Noms difficiles à reporter sur le visage occidental,
où l'effacement du sourire peut devenir (au mieux)
la tristesse, presque jamais cette seconde cIef, cette
face obscure de la douceur. Aussi difficile à décrire
que la retenue de ces filles, leur intégrité, leur
respect de soi, tout ce qui donne son intraduisible
fraîcheur à l'expression — si peu « partisane » quand
elle s'adresse à elles— Cho nyo tong mou :
camarade jeune fille...
Un soir, à l'entr'acte de l'Histoire de Sim Chon,
j'ai retrouvé Li Hai-sun devant la grille du théâtre.
Sim Chon venait d'être arrachée à son père, le
pauvre aveugle, pour être jetée en pâture aux
esprits de la mer. L'entr'acte éternisait cette
incertitude du destin, et Li Hai-sun bien entendu
sanglotait, son mouchoir pressé contre le visage.

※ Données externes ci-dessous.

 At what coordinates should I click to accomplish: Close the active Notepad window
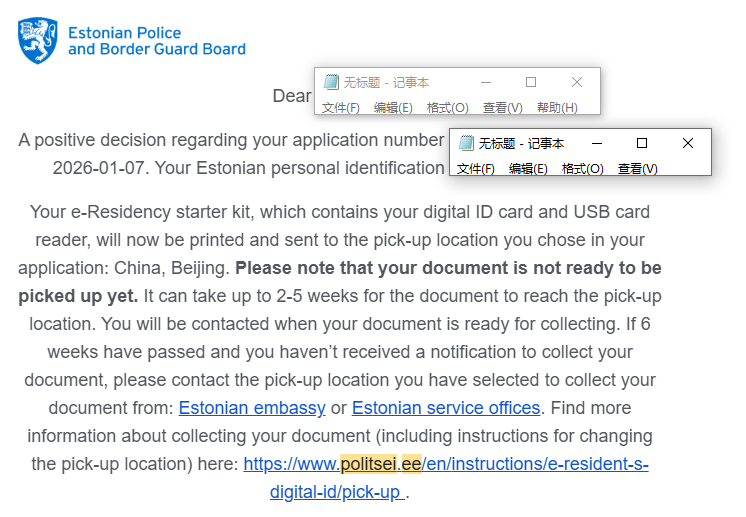[x=688, y=144]
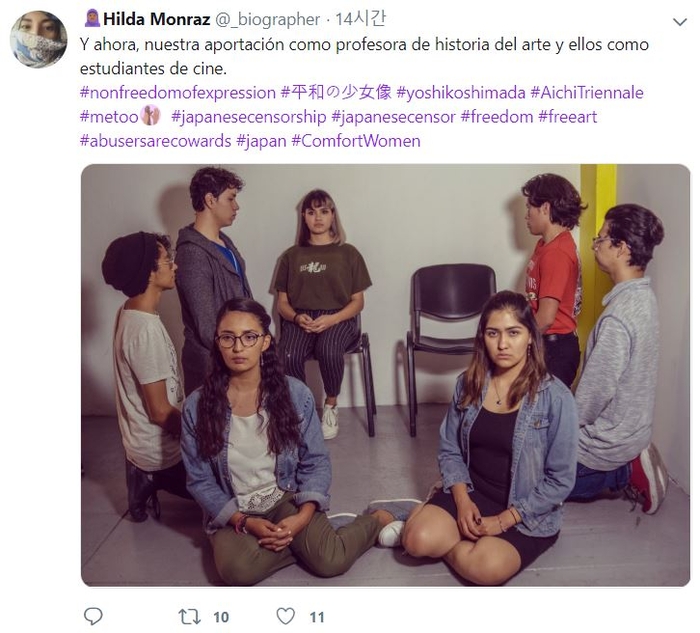Retweet this post using the retweet icon

[189, 617]
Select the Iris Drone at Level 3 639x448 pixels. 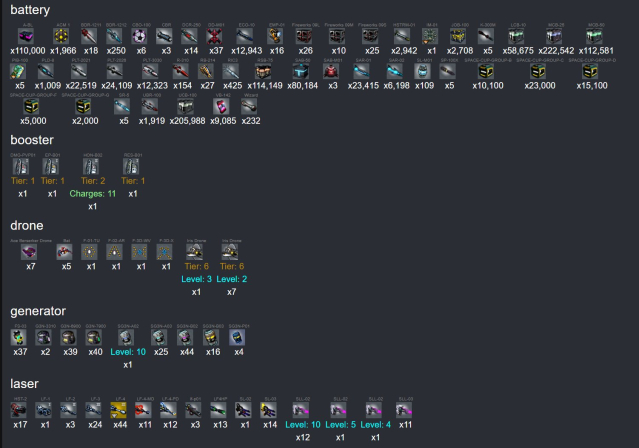point(196,253)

J'osai lui dire que, pour nous aider à suivre une
action quelque peu discrépante, nos hôtes coréens
nous en avaient fait tenir le résumé et que tout,
semblait-il, s'arrangerait pour le mieux. Li Hai-sun,
qui avait vu la pièce deux cents fois, me regarda
avec méfiance : comment pouvais-je être si certain
de l'avenir ? Et, cessant de pleurer, elle se mit à
réfléchir sur la sécheresse de cœur des étrangers,
qui échangent leurs larmes contre des raisons.